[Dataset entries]
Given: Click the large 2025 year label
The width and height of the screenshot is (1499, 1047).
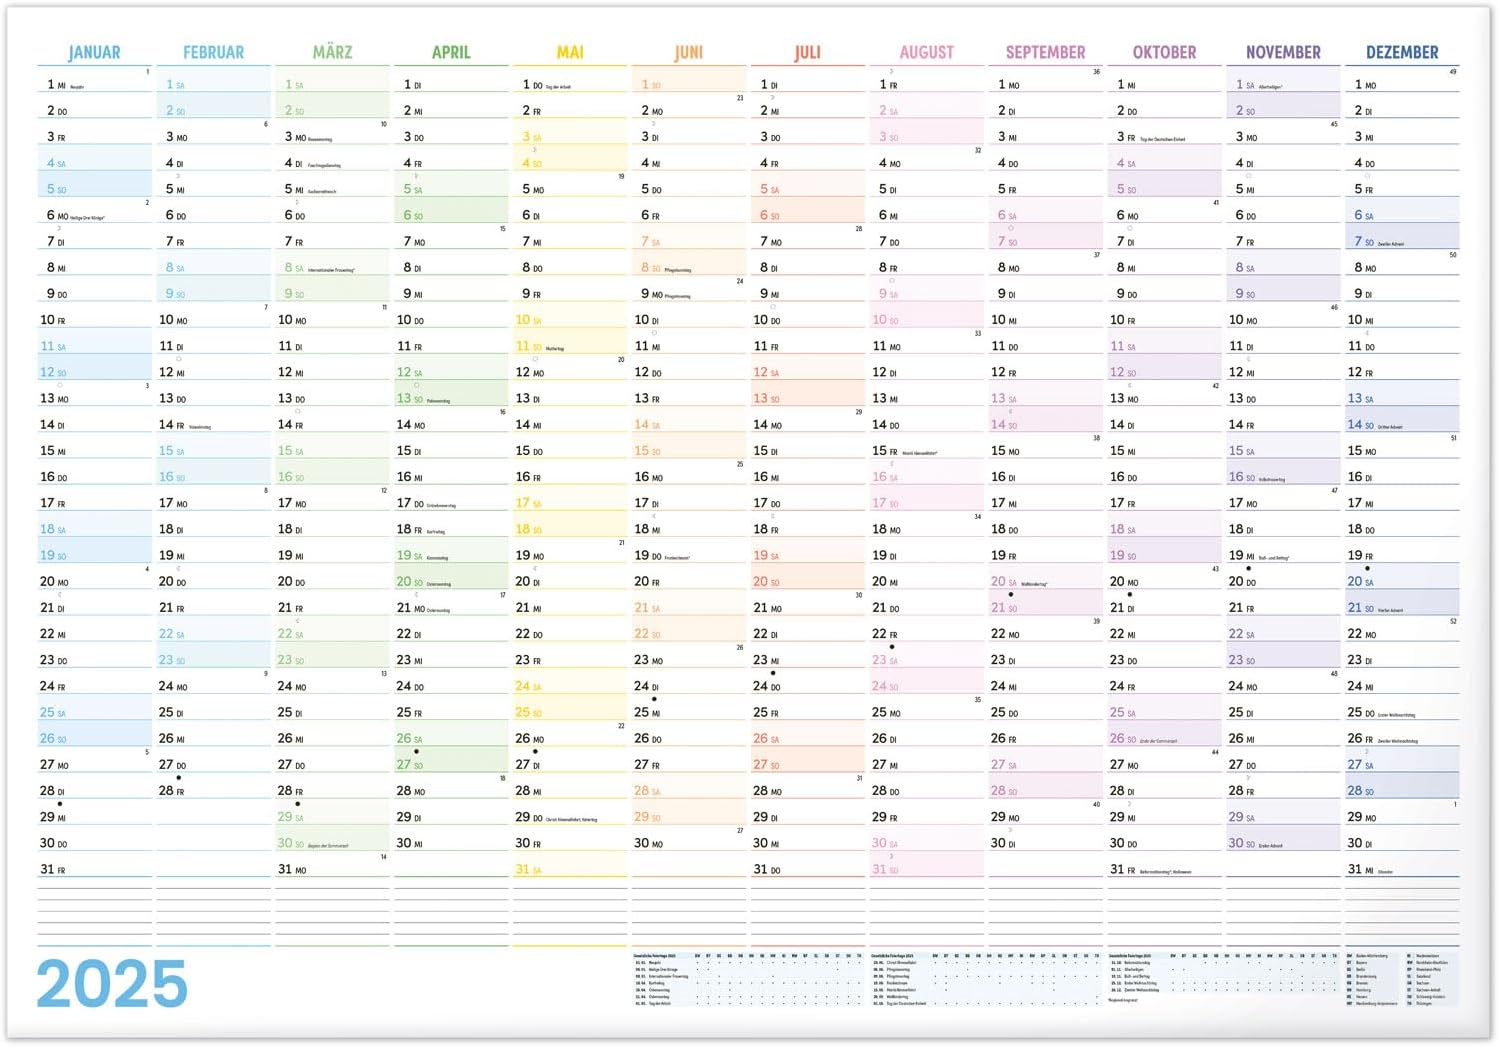Looking at the screenshot, I should coord(112,984).
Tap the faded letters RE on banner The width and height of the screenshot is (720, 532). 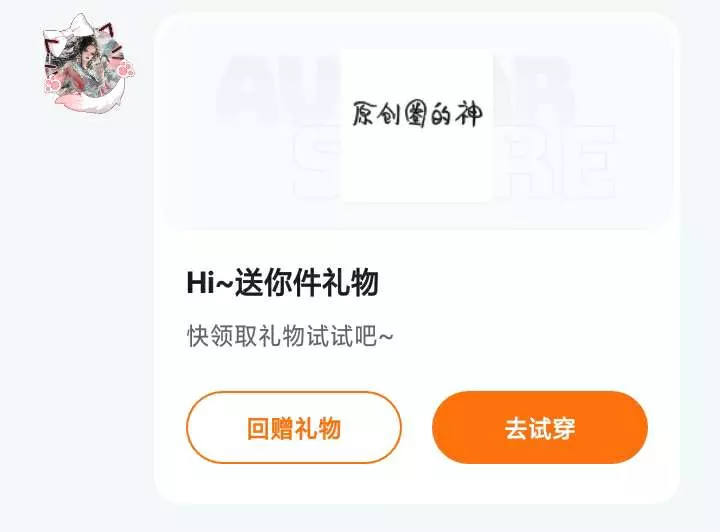pos(556,161)
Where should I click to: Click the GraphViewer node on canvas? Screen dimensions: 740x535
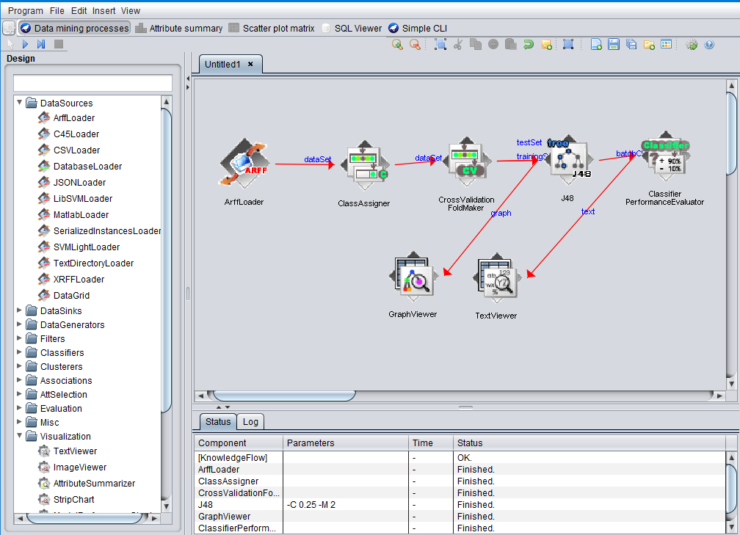[414, 279]
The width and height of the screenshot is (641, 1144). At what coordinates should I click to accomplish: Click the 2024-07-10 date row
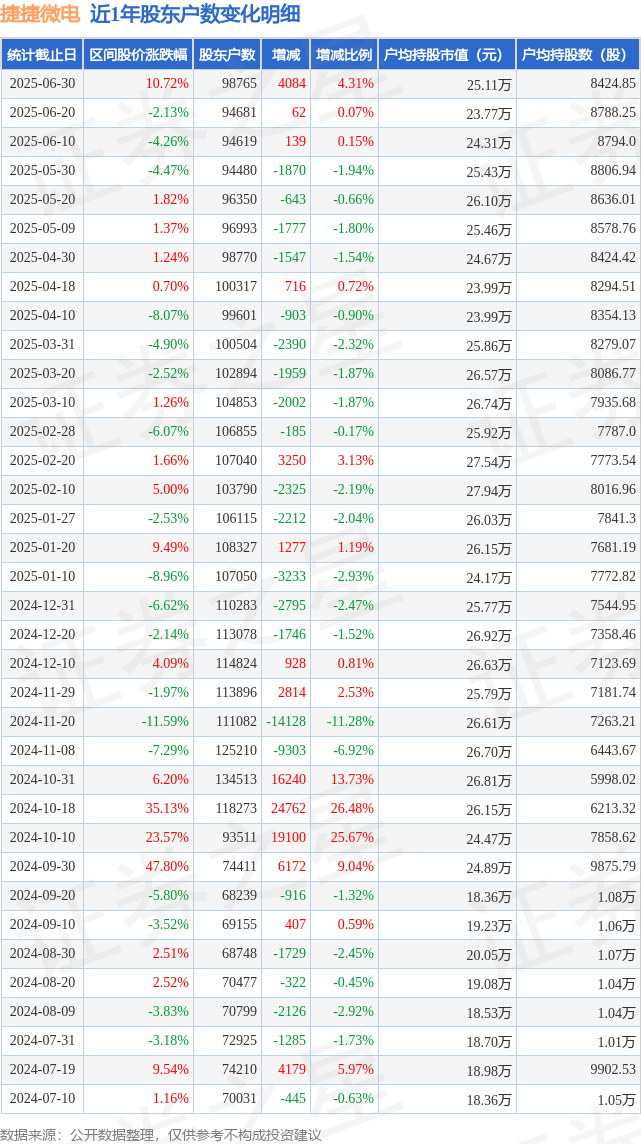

(Task):
Start at the line that contains "Where should I" and retype every line through the end of the entries above, both ends included. Exclude all pictures.

(Answer to the problem):
Where should I click to: Click the GraphViewer node on canvas? Screen dimensions: 740x535
[414, 279]
The width and height of the screenshot is (641, 1144). At what coordinates should I click to accomplish: Click the 2024-07-10 date row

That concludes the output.